### [Supplied data]
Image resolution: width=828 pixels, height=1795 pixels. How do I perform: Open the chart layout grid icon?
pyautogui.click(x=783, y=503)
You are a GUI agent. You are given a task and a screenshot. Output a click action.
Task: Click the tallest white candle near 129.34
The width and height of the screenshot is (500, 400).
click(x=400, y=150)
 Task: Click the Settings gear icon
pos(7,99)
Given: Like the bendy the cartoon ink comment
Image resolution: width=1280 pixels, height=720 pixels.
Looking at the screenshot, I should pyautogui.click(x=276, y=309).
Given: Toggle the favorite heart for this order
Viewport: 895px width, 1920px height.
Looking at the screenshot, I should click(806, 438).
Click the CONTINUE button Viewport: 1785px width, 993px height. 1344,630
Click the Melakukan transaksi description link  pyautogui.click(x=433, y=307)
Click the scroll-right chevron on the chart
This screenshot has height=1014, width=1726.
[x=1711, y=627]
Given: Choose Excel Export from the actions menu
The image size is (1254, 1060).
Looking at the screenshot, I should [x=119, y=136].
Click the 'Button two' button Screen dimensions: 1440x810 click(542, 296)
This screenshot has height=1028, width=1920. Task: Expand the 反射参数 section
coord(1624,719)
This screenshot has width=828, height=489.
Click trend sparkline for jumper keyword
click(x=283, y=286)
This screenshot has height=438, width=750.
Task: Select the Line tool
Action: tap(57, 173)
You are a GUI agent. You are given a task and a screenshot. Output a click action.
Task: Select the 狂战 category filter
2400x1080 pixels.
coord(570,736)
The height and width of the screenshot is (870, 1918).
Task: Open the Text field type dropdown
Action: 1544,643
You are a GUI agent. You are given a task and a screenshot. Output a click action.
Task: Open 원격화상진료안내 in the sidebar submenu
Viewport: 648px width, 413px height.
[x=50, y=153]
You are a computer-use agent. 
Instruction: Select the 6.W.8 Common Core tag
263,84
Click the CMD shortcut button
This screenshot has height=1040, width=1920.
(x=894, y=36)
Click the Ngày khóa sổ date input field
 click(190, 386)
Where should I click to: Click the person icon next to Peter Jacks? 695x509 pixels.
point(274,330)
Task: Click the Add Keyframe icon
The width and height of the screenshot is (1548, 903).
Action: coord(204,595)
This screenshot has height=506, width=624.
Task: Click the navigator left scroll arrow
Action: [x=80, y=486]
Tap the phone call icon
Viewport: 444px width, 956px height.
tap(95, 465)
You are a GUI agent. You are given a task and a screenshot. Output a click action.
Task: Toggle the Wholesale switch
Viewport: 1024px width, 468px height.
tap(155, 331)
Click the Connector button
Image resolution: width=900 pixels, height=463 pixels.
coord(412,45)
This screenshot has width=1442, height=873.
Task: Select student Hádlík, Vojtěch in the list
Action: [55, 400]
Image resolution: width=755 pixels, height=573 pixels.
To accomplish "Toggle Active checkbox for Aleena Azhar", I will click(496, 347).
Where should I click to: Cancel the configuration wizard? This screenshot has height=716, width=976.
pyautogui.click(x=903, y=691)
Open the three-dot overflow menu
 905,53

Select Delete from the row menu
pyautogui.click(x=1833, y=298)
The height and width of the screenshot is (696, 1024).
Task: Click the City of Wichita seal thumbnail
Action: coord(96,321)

### [Exercise goal]
A verbatim copy of every entry is needed.

### [Task answer]
Image resolution: width=828 pixels, height=1795 pixels. How do I perform: Open the chart layout grid icon?
pyautogui.click(x=783, y=503)
You are a GUI agent. You are given a task and a screenshot. Output a click action.
Task: Click the tallest white candle near 129.34
The width and height of the screenshot is (500, 400).
click(x=400, y=150)
 Task: Click the Settings gear icon
pos(7,99)
Given: Like the bendy the cartoon ink comment
Image resolution: width=1280 pixels, height=720 pixels.
Looking at the screenshot, I should pyautogui.click(x=276, y=309).
Given: Toggle the favorite heart for this order
Viewport: 895px width, 1920px height.
Looking at the screenshot, I should click(806, 438).
Click the CONTINUE button Viewport: 1785px width, 993px height. 1344,630
Click the Melakukan transaksi description link  pyautogui.click(x=433, y=307)
Click the scroll-right chevron on the chart
This screenshot has height=1014, width=1726.
[x=1711, y=627]
Given: Choose Excel Export from the actions menu
The image size is (1254, 1060).
Looking at the screenshot, I should [x=119, y=136].
Click the 'Button two' button Screen dimensions: 1440x810 click(542, 296)
This screenshot has height=1028, width=1920. Task: Expand the 反射参数 section
coord(1624,719)
This screenshot has width=828, height=489.
Click trend sparkline for jumper keyword
click(x=283, y=286)
This screenshot has height=438, width=750.
Task: Select the Line tool
Action: tap(57, 173)
You are a GUI agent. You are given a task and a screenshot. Output a click action.
Task: Select the 狂战 category filter
2400x1080 pixels.
coord(570,736)
The height and width of the screenshot is (870, 1918).
Task: Open the Text field type dropdown
Action: 1544,643
You are a GUI agent. You are given a task and a screenshot. Output a click action.
Task: Open 원격화상진료안내 in the sidebar submenu
Viewport: 648px width, 413px height.
[x=50, y=153]
You are a computer-use agent. 
Instruction: Select the 6.W.8 Common Core tag
263,84
Click the CMD shortcut button
This screenshot has height=1040, width=1920.
(x=894, y=36)
Click the Ngày khóa sổ date input field
 click(190, 386)
Where should I click to: Click the person icon next to Peter Jacks? 695x509 pixels.
point(274,330)
Task: Click the Add Keyframe icon
The width and height of the screenshot is (1548, 903).
Action: coord(204,595)
This screenshot has height=506, width=624.
Task: Click the navigator left scroll arrow
Action: [x=80, y=486]
Tap the phone call icon
Viewport: 444px width, 956px height.
tap(95, 465)
You are a GUI agent. You are given a task and a screenshot. Output a click action.
Task: Toggle the Wholesale switch
Viewport: 1024px width, 468px height.
tap(155, 331)
Click the Connector button
Image resolution: width=900 pixels, height=463 pixels.
coord(412,45)
This screenshot has width=1442, height=873.
Task: Select student Hádlík, Vojtěch in the list
Action: [55, 400]
Image resolution: width=755 pixels, height=573 pixels.
To accomplish "Toggle Active checkbox for Aleena Azhar", I will click(496, 347).
Where should I click to: Cancel the configuration wizard? This screenshot has height=716, width=976.
pyautogui.click(x=903, y=691)
Open the three-dot overflow menu
 905,53

Select Delete from the row menu
pyautogui.click(x=1833, y=298)
The height and width of the screenshot is (696, 1024).
Task: Click the City of Wichita seal thumbnail
Action: coord(96,321)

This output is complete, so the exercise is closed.